Courting Disaster: Update 2000-2001

Federalism and Congressional Authority

This term in Board of Trustees of Univ. of Alabama v. Garrett, Scalia and Thomas were part of a narrow 5-4 majority that continued the Court’s recent trend toward severely limiting congressional authority and expanding “states’ rights.” In this case the Court held that Congress had no power to allow disabled employees to sue their state employers in federal court seeking money damages from the state agencies for violating the Americans with Disabilities Act. This ruling followed two similar holdings last term in which the Court, by the same 5-4 majority, extended its prior “states’ rights” rulings to civil rights and related legislation. In Kimel v. Florida Board of Regents, the Court held that Congress had no power to apply part of federal age discrimination law to the states and precluded older Americans from suing state agencies for damages over violations of the law. In United States v. Morrison, the Court struck down the part of the federal Violence Against Women Act that provided a federal remedy for victims of sexual assault and violence. These decisions underscore the importance of the next Supreme Court justice, who will either reinforce and extend these harmful rulings or move the Court toward restoring Congress’ ability to protect individual rights.

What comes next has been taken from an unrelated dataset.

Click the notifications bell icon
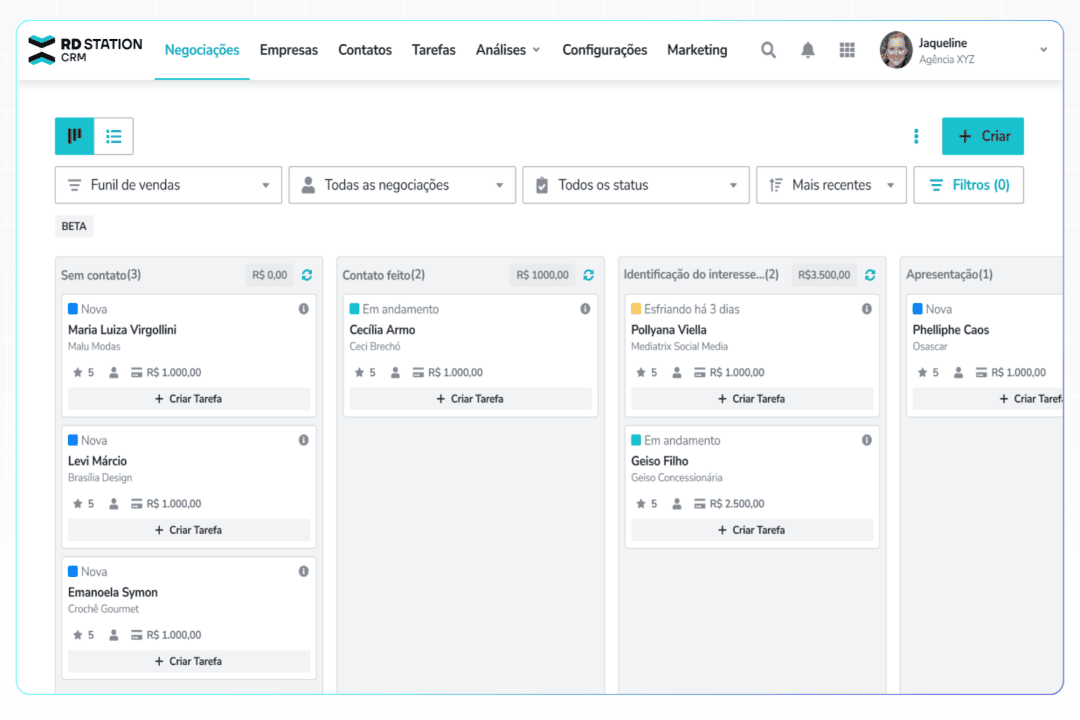Image resolution: width=1080 pixels, height=720 pixels. tap(807, 49)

The same 5-4 majority, including Scalia and Thomas, strikingly departed in Bush v. Gore from the deference otherwise shown to “states’ rights,” thus effectively determining the outcome of the 2000 presidential election. In Bush v. Gore, the majority overturned a Florida Supreme Court decision that had construed state election laws to permit the manual recount of presidential election ballots under the circumstances and procedures set out in the state court’s decision. The ruling in Bush v. Gore prompted Justice Stevens to write in one of the four dissents issued: “Although we may never know with complete certainty the identity of the winner of this year’s Presidential election, the identity of the loser is perfectly clear. It is the Nation’s confidence in the judge as the impartial guardian in the rule of law.” In an earlier 5-4 ruling in this case, the Court stopped Florida’s recount until a decision could be reached on the merits. Scalia not only joined the majority but also issued a separate concurrence stating that counting the votes threatened “irreparable harm” to George W. Bush “by casting a cloud upon what he claims to be the legitimacy of his election.” In dissent, Justice Stevens, joined by Souter, Ginsburg, and Breyer, responded that “[p]reventing the recount from being completed will inevitably cast a cloud on the legitimacy of the election.”

The 5-4 “states’ rights” majority, including Scalia and Thomas, again voted to limit state authority in Lorillard Tobacco Co. v. Reilly. In that case, the majority ruled that federal law requiring disclosure of cigarette health risks in advertising and prohibiting such ads on television preempted any state laws regulating cigarette advertising, including a Massachusetts law that limited cigarette ads near schools and playgrounds. Justice Stevens’ dissent, joined by Justices Ginsburg, Breyer, and Souter, pointed out that the federal law dealt with limited subjects, such as the content of cigarette ads, and that there was no indication that Congress intended to prevent states from dealing with the location of written cigarette ads. The dissent also noted that the majority’s ruling was “particularly ironic” in light of its usual concern with federalism and states’ rights and its ruling in 1995 that the federal government lacked the authority to impose a similar limit on dangerous products (guns) near schools. The majority also struck down most of the provisions in the Massachusetts law as applied to cigars and smokeless tobacco on First Amendment grounds, although the same four dissenting justices would have given the state an opportunity at trial to prove that the limits on ads near schools and playgrounds was justified. Justices Stevens, Ginsburg, and Breyer voted to uphold the law’s limits on certain forms of indoor advertising. Justice Thomas made clear that he would restrict government limits on commercial advertising in the same way that restrictions on political and artistic expression are limited under the First Amendment.